Communities are forming around users, not users around communities.

In the web application model we’ve been using for the last fifteen years or so, you would install a piece of facilitative software in order to create a web community. That might be forum software or Microsoft Sharepoint depending on needs and context, but they’re both centralized communities. The user visits them to log in and participate; users swarm around a single community access point.

However, consider Skype. It’s not a web tool, but it’s often considered to be one of the new breed of applications. When you want to share something here, a community is automatically created between users, who can then have text discussions, call each other and share files – not dissimilar activities to those you might find on centralized communities like Sharepoint, but with the following advantages:

  • It’s transient: there’s no need for the community to exist for longer than it has to.
  • There’s no effort involved. Once you’re done with a community, you simply close the communication (but a backup is typically kept, so you can come back and reference the activity).
  • It’s private: it’s very hard to share activity with the wrong people.
  • It’s decentralized: the community is physically hosted between all the involved parties.

Google Wave also shares all these characteristics, and we’re going to see similar functionality crop up in a host of applications over the next year or two. The reason is simple: it’s a better way to communicate communally.

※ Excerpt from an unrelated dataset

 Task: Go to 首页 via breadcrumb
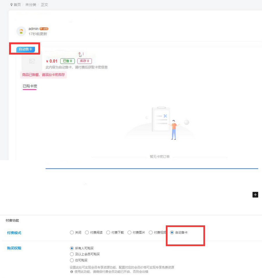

Of course, blogs are usually public entities, and in that sense WordPress Multi User does its job. But it’s tough keeping track of comment discussions, and there’s no elegant way to have a private, communal blog – something that intranet software needs and that tools like Elgg have done very well for years (disclaimer: I co-founded it). But even that sticks to a centralized model, and eventually, those ad hoc, transient communities are going to be everywhere. It’s going to be interesting to see how tools like WordPress evolve to cope.

Comments

4 responses to “WordPress Multi User and ad hoc communities”

  1. […] rest is here: WordPress Multi User and ad hoc communities | Ben Werdmuller You May Like Linking To UsHello and welcome to our blog, you may consider linking to us, because […]

  2. Matt Avatar

    Installing BuddyPress is easy as cake, you can even do it from the one-click plugin installer. Integrating bbPress is harder, that takes a lucky 13 steps.

  3. Suzi Dafnis Avatar

    Hi. I was really interested in your article and the idea of the transient community.

    We are a community of businesswomen located in all corners of a big (but sparse country), Australia. I have played with the idea of creating a place that allows members to interact more… our own social network.

    After looking at these questions:
    ‘Do members need one more place to go to sign in and interact – especially if they are already on Facebook etc.

    “What is that my environment will offer that will keep them engaged?’,

    ‘Can I just let them let others in the community know about the communities they are a part of already? ie. be a conduit for them to connect, but not the place the activity happens’

    … I’m pretty much decided not to develop a community that is persistent, but to create temporary communities around events, discussions etc.

    I don’t think I can create the next best social network. But, I do think that when members come together around an ‘event’ they can get a lot out of that experience.

    We’ve had good success running webinars where (like skype) people come online at a particular time around a particular subject and interact (we open up lines, allow them to chat etc and share resrouces) and then when it’s over, it’s over. We DO send them to a closed door community or forum at that point for further resources and discussion.

    I’m interested to see the evolution of the transient community. I think it is the way to go.

    Suzi Dafnis
    Community Director – Australian Businesswomen’s Network

  4. alevin Avatar

    Ad hoc communities are an increasing part of the mix. As a volunteer organizer, I am very skeptical of predictions that all communities will go ad hoc. There is a need for persistent communities for mentoring, learning, affiliation, communication that won’t go away. We need both.

    The model of centralized community is broken though, it doesn’t model how people affiliate. So we need tools to support decentralized and, ad hoc communities, and affordances to bring some of the coalescing dust clouds into solar systems as planets.